The prosecution alleges that Nicolas Sarkozy, then Minister of the Interior under Jacques Chirac, made a deal with dictator Muammar Gaddafi to receive illicit funding from the Libyan regime, specifically in exchange for a promise to investigate the legal situation of his brother-in-law, Abdallah Senoussi. According to the public prosecutor's office, these fraudulent maneuvers led to "tainting the financing of the presidential election of the Fifth Republic."
This scenario revolves around two secret meetings in late 2005 in Libya between Claude Guéant and Brice Hortefeux, his closest collaborators, with this high-ranking Libyan official, Gaddafi's right-hand man and the mastermind behind the UTA DC-10 bombing that killed 170 people, including 54 French citizens, in 1989.
In the months that followed, the Libyan regime sent some 6 million euros to the accounts of the intermediary Ziad Takieddine, since deceased, who was present during the clandestine meetings with the Libyan number two.
In contrast to Claude Guéant and Brice Hortefeux, the public prosecutor's office asked the court to generally confirm the sentences handed down.
Despite the former secretary-general's "half-hearted admission of guilt," describing him as "incapable of the slightest introspection" regarding his own personal enrichment, and despite being absent due to illness but providing statements to the appeals court, a six-year prison sentence was requested.
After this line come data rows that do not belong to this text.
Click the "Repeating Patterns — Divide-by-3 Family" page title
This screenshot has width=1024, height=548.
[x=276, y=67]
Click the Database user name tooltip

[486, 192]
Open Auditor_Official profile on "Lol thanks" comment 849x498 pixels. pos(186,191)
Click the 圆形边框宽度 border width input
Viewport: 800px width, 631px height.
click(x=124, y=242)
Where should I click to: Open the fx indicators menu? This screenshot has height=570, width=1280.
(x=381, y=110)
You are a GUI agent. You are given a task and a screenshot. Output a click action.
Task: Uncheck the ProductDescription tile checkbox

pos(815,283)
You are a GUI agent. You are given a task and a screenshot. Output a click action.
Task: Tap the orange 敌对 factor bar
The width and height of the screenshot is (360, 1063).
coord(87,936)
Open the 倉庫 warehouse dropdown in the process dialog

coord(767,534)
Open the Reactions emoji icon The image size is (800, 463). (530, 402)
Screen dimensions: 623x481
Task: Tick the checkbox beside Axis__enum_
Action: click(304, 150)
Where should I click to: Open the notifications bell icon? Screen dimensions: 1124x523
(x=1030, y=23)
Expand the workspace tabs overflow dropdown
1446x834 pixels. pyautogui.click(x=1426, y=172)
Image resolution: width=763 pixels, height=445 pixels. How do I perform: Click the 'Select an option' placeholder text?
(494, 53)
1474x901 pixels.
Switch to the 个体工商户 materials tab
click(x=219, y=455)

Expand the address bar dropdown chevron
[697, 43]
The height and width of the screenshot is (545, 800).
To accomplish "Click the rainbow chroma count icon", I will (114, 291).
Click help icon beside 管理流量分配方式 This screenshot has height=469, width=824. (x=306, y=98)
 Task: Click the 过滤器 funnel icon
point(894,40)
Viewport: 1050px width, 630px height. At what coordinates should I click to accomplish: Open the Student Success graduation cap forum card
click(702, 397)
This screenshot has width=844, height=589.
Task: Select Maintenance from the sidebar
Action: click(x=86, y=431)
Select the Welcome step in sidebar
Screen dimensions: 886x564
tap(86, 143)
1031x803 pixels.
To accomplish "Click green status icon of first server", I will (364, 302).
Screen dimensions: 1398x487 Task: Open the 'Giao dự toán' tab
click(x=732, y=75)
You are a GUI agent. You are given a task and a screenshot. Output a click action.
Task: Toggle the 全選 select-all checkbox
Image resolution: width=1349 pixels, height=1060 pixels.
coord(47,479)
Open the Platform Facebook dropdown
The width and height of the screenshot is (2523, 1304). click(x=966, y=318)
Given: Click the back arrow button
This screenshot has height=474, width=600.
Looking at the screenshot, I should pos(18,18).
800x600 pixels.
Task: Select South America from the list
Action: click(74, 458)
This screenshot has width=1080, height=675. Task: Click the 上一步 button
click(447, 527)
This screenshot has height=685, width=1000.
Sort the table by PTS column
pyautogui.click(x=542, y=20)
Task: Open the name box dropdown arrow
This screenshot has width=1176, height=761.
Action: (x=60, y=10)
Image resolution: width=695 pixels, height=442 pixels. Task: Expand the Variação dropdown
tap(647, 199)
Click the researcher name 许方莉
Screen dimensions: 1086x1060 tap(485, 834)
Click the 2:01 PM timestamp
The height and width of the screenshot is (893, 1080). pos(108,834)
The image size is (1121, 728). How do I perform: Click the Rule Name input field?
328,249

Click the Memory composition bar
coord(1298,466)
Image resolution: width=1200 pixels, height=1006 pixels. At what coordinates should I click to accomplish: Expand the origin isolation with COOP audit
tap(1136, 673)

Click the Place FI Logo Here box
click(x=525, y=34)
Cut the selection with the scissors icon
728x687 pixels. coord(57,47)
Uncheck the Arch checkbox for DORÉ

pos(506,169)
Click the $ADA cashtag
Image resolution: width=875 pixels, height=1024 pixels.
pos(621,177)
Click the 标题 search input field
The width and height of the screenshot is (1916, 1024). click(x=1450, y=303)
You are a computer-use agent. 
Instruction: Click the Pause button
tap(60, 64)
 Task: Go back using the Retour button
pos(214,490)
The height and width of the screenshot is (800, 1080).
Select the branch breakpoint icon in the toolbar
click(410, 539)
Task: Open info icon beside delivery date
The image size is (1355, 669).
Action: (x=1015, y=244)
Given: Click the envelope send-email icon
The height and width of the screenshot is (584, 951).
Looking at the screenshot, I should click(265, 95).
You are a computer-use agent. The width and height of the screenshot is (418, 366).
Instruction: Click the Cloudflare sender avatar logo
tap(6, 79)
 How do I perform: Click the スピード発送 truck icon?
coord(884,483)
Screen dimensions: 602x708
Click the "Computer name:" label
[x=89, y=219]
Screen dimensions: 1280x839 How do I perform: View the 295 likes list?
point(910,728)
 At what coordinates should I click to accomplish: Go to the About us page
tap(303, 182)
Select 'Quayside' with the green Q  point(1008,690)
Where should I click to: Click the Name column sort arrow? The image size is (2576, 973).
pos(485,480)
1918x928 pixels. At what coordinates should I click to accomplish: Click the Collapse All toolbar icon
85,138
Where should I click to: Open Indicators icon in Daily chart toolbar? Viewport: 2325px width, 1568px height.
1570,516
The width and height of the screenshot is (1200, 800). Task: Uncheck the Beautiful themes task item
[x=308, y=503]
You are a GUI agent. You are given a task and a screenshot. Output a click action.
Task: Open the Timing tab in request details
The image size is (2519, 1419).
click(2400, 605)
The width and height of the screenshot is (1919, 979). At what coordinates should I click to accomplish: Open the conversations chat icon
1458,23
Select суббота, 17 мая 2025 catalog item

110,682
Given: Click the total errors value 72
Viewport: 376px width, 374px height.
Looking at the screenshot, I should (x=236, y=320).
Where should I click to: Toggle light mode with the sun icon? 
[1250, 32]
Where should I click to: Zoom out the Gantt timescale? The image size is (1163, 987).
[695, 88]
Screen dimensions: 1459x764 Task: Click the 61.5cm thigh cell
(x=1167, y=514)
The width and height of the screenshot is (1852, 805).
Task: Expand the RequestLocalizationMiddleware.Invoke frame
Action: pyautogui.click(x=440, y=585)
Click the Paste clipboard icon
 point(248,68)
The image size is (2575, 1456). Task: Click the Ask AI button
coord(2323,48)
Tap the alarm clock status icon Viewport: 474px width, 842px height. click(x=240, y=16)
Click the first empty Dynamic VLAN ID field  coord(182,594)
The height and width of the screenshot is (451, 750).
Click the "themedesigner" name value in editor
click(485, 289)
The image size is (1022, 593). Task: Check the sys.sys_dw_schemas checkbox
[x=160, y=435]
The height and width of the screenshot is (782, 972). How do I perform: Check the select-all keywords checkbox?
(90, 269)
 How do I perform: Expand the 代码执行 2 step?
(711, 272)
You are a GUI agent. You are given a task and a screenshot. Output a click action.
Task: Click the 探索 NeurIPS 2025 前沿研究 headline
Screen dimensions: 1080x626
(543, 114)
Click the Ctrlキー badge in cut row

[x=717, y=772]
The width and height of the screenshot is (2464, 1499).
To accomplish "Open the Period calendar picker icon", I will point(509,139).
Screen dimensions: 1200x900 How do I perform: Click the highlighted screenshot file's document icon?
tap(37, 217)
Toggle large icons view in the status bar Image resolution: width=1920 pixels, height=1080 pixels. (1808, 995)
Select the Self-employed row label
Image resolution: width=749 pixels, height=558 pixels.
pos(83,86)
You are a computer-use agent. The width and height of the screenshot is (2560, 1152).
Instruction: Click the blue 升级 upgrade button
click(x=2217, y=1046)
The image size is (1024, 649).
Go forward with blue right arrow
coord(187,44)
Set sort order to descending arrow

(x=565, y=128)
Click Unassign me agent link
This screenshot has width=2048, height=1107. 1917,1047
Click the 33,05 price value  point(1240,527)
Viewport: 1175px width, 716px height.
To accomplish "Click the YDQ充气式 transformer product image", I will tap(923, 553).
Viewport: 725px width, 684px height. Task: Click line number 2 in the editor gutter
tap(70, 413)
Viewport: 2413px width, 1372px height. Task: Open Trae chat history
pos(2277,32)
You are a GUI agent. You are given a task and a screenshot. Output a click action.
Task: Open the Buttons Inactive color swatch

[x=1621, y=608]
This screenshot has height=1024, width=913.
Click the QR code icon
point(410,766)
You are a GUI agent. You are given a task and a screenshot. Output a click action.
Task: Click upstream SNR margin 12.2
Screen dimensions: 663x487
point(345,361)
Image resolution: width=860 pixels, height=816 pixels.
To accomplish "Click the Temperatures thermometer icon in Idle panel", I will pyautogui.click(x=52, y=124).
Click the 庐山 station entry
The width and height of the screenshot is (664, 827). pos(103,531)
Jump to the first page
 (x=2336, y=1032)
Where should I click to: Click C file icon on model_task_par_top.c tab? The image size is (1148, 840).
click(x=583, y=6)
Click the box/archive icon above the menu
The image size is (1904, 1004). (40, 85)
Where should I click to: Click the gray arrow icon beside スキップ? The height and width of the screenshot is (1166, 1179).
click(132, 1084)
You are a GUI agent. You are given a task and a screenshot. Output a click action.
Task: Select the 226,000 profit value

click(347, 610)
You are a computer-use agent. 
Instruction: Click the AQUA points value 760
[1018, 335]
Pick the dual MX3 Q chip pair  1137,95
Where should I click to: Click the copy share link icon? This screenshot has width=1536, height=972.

Four years in prison, two of which would be served under house arrest with an electronic tag, were requested for Brice Hortefeux, the "loyalist" who "made a pact with a terrorist."
Six years in prison with an arrest warrant have been requested for the middleman Alexandre Djouhri, "a Stakhanovite of corruption".
After his conviction in the first instance, Nicolas Sarkozy became the first president imprisoned in the history of the Republic, spending 20 days behind bars in the Parisian prison of La Santé until his release under judicial supervision pending the appeal trial.
The risk of a new, longer incarceration within a few months now threatens the former head of state, even if a possible conviction in November would not immediately become final.
Nicolas Sarkozy would still have the possibility of challenging the decision before the Court of Cassation.
The highest court recently rejected his appeals against two other criminal convictions, in the so-called wiretapping and Bygmalion cases concerning the financing of his 2012 campaign, making them final and entailing the execution of the sentences.